To answer OP, yes x86 is complex, but not 1M lines complex, you could probably implement most of it in 100K lines.

I've made a kernel in x86, I don't know what you are talking about.

Well of course you could get rid of all the code supporting ARM and x64 and still have a usable x86 kernel codebase.
A lot of the code will be drivers for esoteric devices and features that you don't use. If you don't use ext2 or USB then of course you can remove those codepaths and still have a working system.

I found Linux from 2.0+ to be perfectly functional, had to fuck around a fair bit more for USB, but they weren't common then anyway

I do x86 assembly and I've never touched octals in my life.

Terry?

Never managed pagetables by hand?

No, but I'm a big fan


There is nothing intrinsically "Octal" about pagetables, they can be handled in hexadecimal just fine.

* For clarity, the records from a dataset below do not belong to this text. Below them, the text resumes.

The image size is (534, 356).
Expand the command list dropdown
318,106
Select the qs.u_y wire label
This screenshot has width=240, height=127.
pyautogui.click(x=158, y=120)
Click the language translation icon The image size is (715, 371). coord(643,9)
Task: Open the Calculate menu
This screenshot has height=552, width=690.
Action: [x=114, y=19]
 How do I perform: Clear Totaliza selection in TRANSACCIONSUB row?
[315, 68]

In theory, you can strip down the Linux kernel all the way down to vmlinuz, the actual kernel executable itself in compressed form, and the init system to decompress vmlinuz and initialize hardware. Which would in theory give you an extremely small and rather useless Linux install of a couple megabytes at most

More complex architecture usually equates to less code in fact, assuming you know how to optimize your shit. Its always RISC = simple architecture, more code to write, CISC = complex architecture, less code to write

Except EPIC. EPIC is complex code/complex architecture.

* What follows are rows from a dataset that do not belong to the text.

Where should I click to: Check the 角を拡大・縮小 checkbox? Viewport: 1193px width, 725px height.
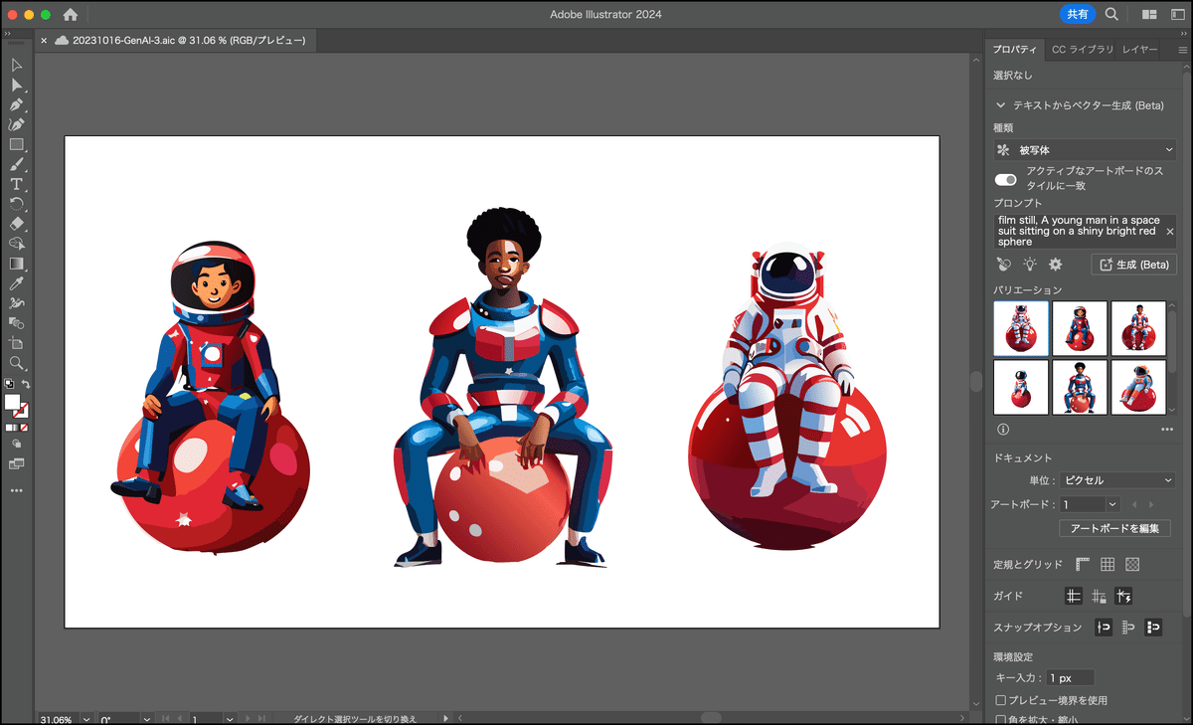click(1001, 719)
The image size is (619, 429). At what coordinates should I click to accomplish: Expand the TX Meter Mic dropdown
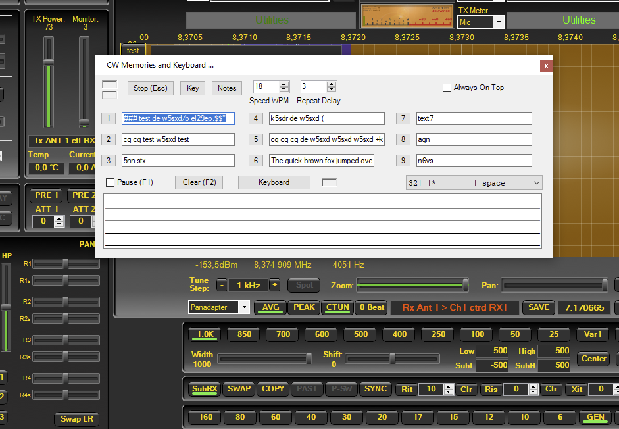[498, 22]
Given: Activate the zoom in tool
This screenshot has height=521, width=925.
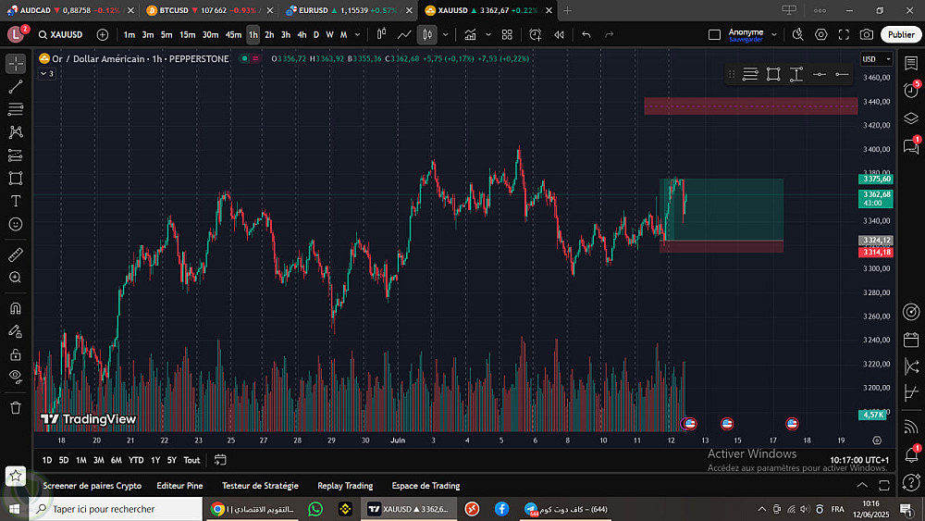Looking at the screenshot, I should (x=16, y=278).
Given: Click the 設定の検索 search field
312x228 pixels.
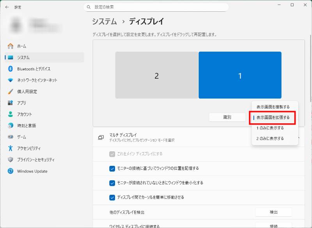Looking at the screenshot, I should point(156,7).
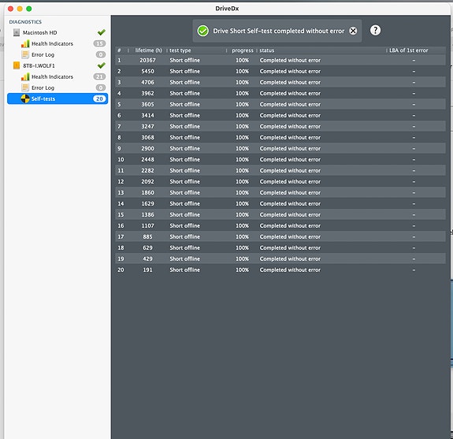The height and width of the screenshot is (439, 453).
Task: Click the 8TB-I.WOLF1 green status checkmark
Action: tap(101, 65)
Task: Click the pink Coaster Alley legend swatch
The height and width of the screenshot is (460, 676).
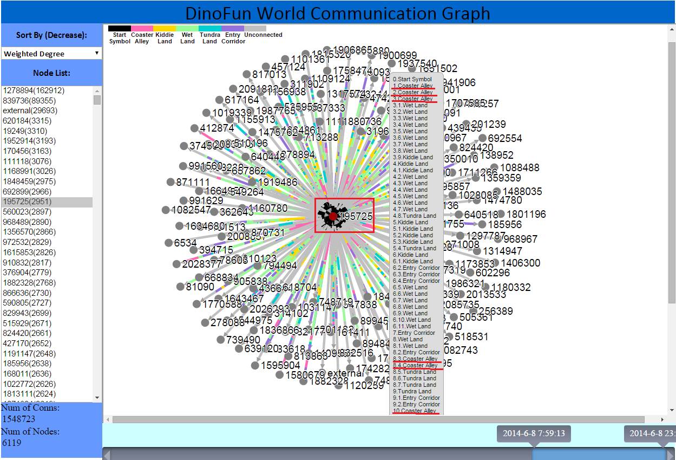Action: tap(142, 28)
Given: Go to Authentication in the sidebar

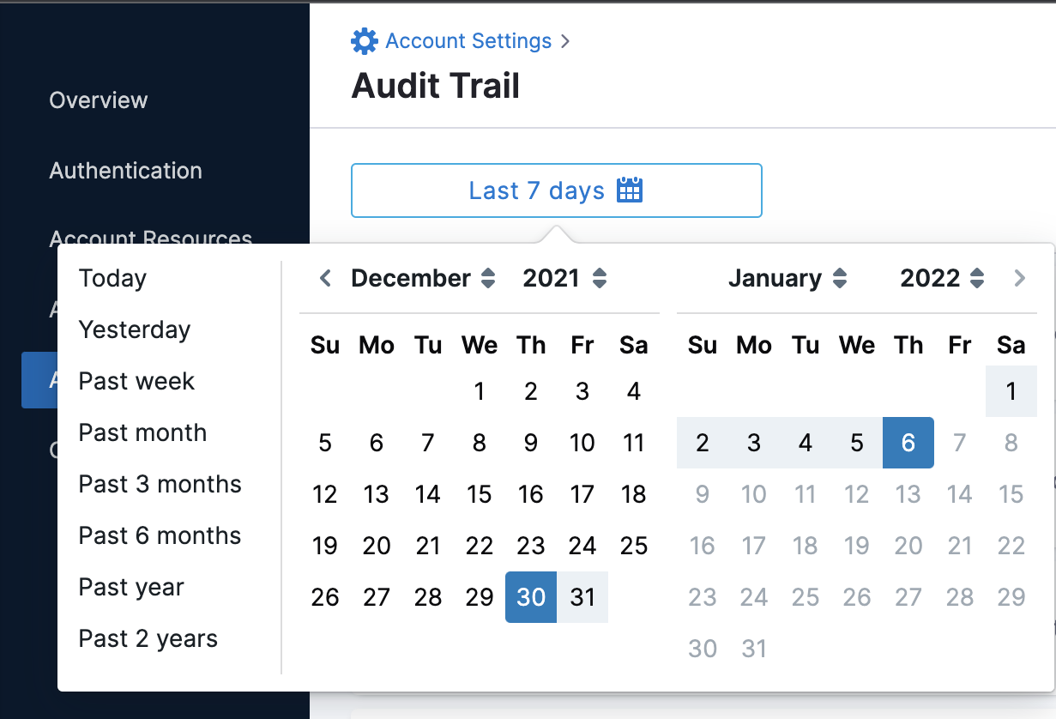Looking at the screenshot, I should 125,170.
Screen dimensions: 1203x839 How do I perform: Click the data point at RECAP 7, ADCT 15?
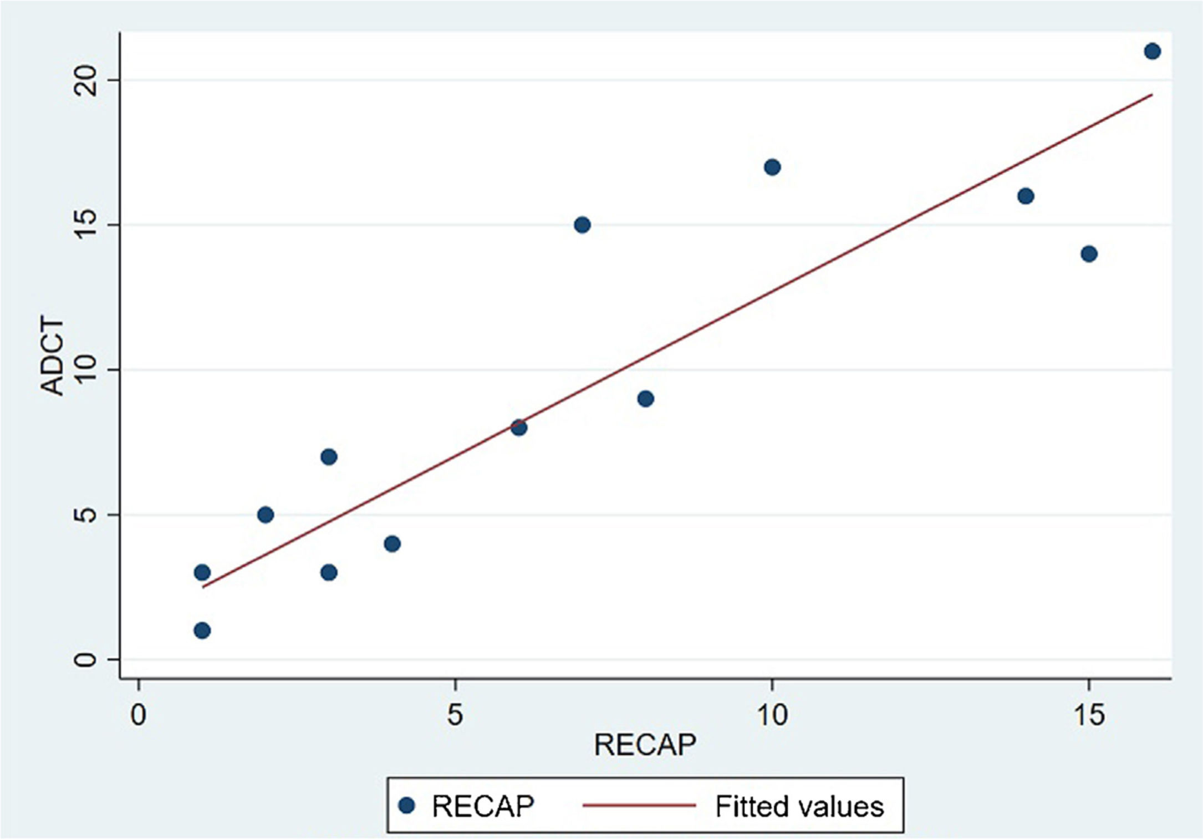coord(582,225)
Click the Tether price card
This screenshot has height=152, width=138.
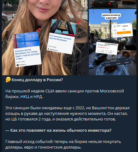[x=107, y=48]
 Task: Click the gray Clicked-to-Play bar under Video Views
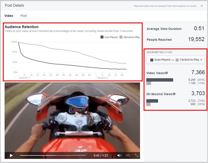[149, 83]

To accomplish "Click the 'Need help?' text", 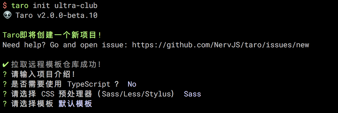I will point(24,45).
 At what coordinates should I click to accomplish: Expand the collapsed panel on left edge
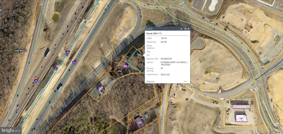pos(1,11)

One could say the code size is Epic
Where does VLIW fit in?

this


see reddit.com/r/linux/comments/2ny1lz/im_greg_kroahhartman_linux_kernel_developer_ama/cmi8udx

You are so wrong it's not even funny.
The amount of pure assembly in Linux is minimal, ISAs won't affect LoC count.
What's important is the amount of features an architecture has and how to implement it. x86 has so much legacy shit you have to cope with everything at once, from jumping to protected mode and long mode, to assign legacy stuff like the GDT/LDT or the PIC. Not only these things are old as fuck, they are a complete nightmare to configure.
x86 is also an insane feature creep, it has so much shit accumulated over the years. For example it has at least 4 different types of hardware timers, each with a complete different configuration and interface. The interaction between the BIOS and how each component is configured is also insane. For example how the (maybe multiple!) IOAPICs are exposed, or the LAPIC default configuration of each core, and the documentation doesn't even make clear most of that shit, this is why most of the time Linux developers have to fix all the shit that BIOS developers break.
Seriously, grab an Intel system programming manual for once, it's out of this world.
ARM simplified a lot of this, I'm for certain the ARM code in Linux is way less bloated and much simpler, and it is RISC.

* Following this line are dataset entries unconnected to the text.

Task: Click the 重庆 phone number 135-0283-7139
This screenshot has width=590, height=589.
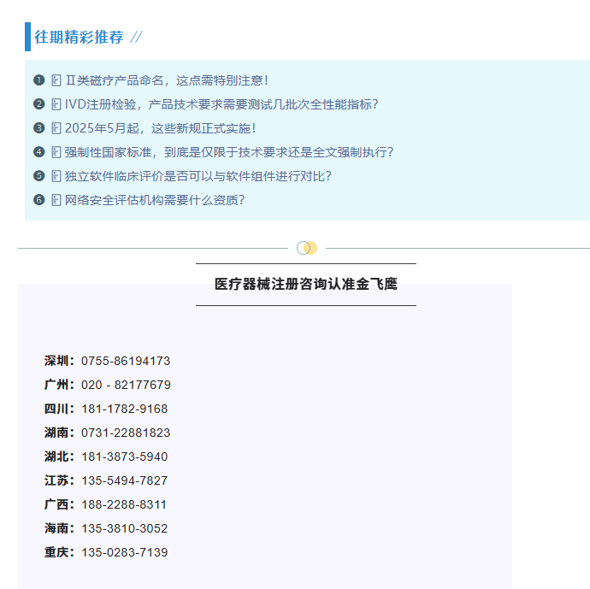Action: coord(125,552)
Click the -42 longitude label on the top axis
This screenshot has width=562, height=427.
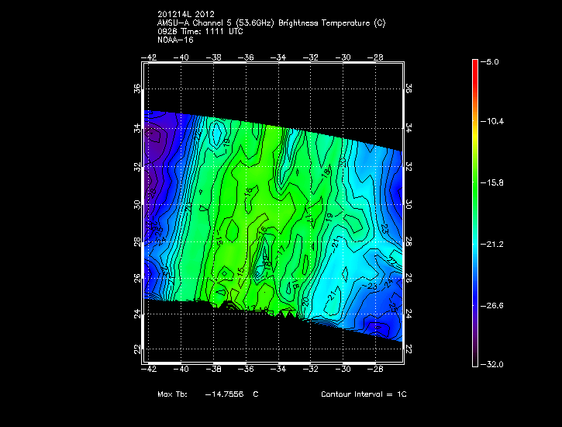pos(150,57)
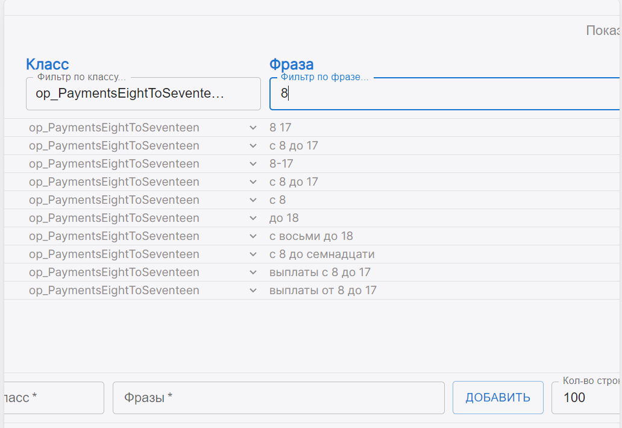
Task: Open class dropdown for "выплаты с 8 до 17"
Action: (253, 272)
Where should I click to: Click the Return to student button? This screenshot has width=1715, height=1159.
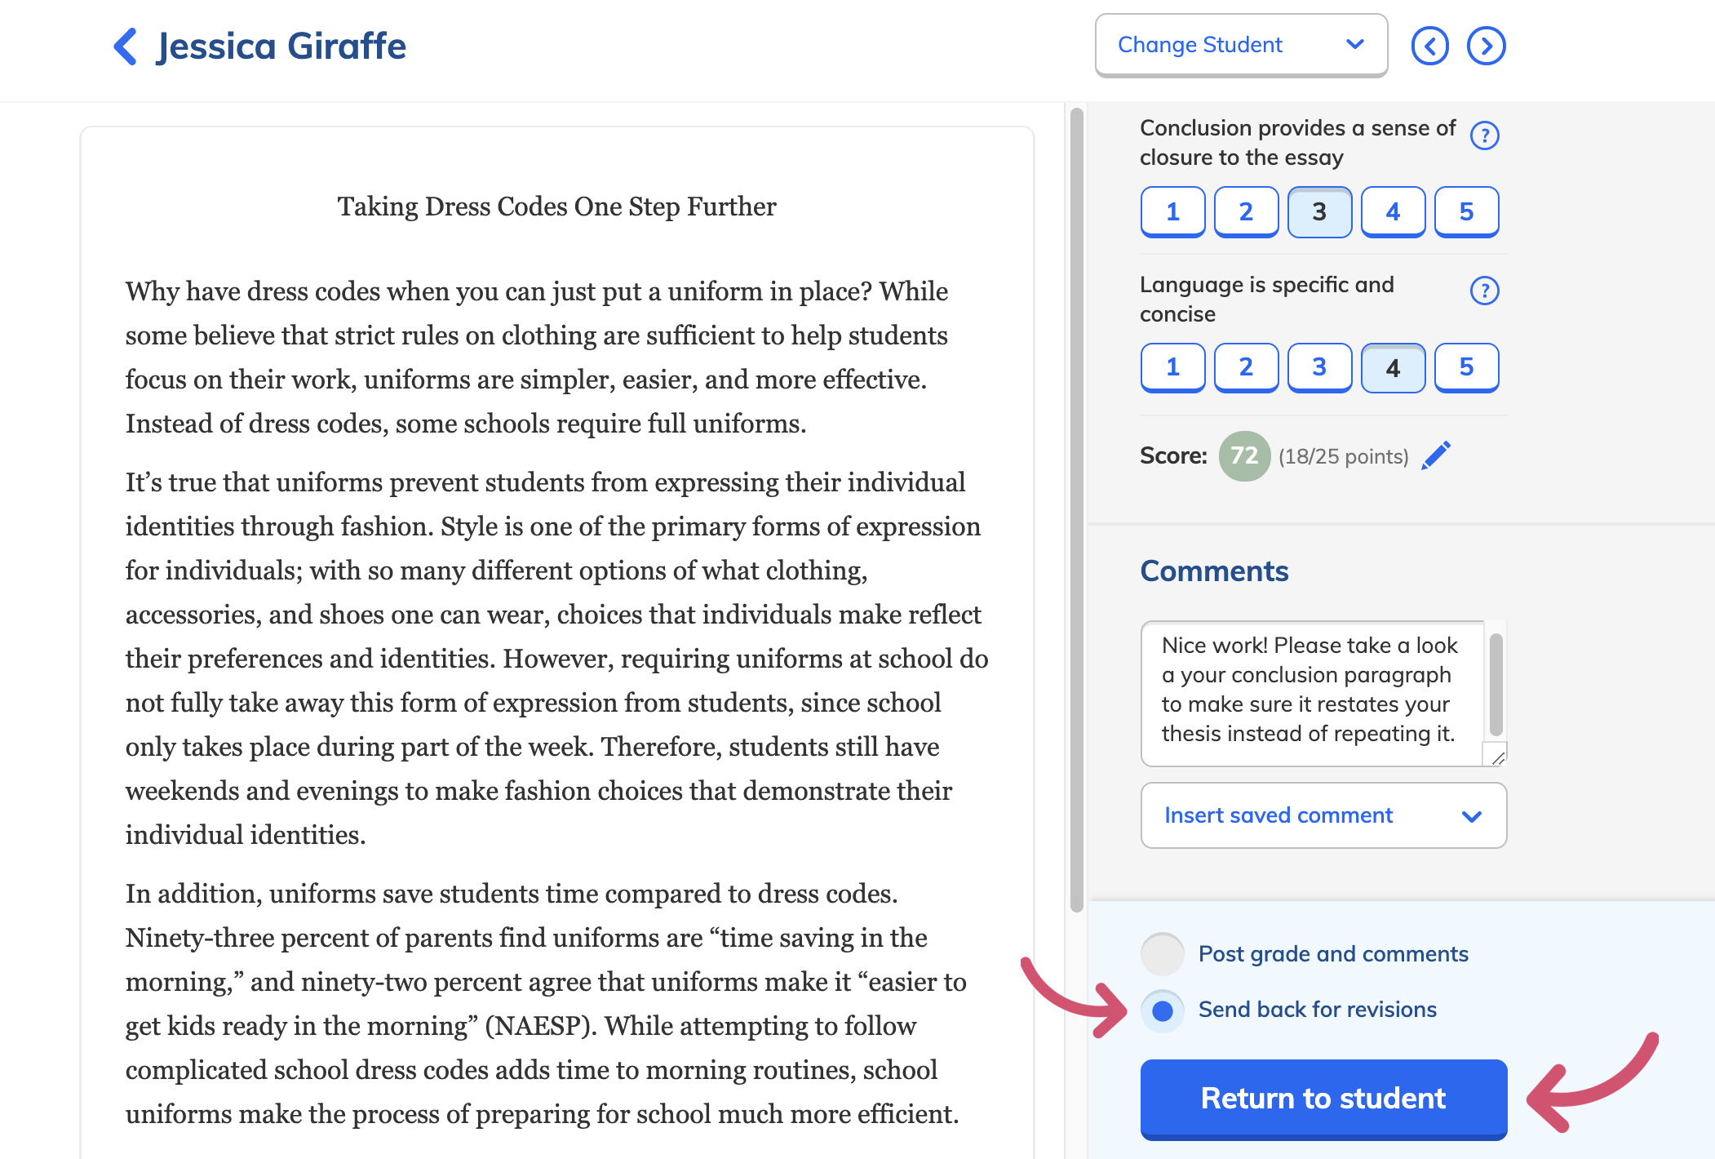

You seem to completely miss the point of why CISC will always be superior to RISC, in a lot of way CISC is like the Linux kernel itself, its timeless because its able to tack on instructions for pretty much everything which is why its still king in the high-end superconputing, industrial, and server spaces, just like Linux

No, you are missing the point that instruction sets have nothing to do with code bloat.
C code doesn't change, it is portable, RISC may bloat the binary size for the same code (Don't really know the answer), but it won't bloat the source code.
x86 binary size is still probably more bloated just because x86 has more features that have nothing to do with the instruction set.

That's not even true. And amd64 isnt pure CISC.
You'll see with POWER9.

Wrong, optimizing compilers will try and put large amounts of high-level code into specific x86 instructions, whereas RISC binaries are larger because they need to be compiled into many more instructions, RISC only simplifies the architecture itself, it does not favor binary size or execution speed

Its very much effectively CISC ARM Cortex-As aren't entirely RISC anymore either

The transistor space saved allows bigger caches and more complex pipelines.
It's a JIT CISC->RISC; the hardware itself is RISC.

Fug

->

You forgot most modern CPU are RISC on the inside. They have specialized chips to translate from CISC to their RISC just so they can be still backwards compatible.

It's proprietary software what's holding back hardware. We could have as many architectures as we wanted if it was easy to recompile the code.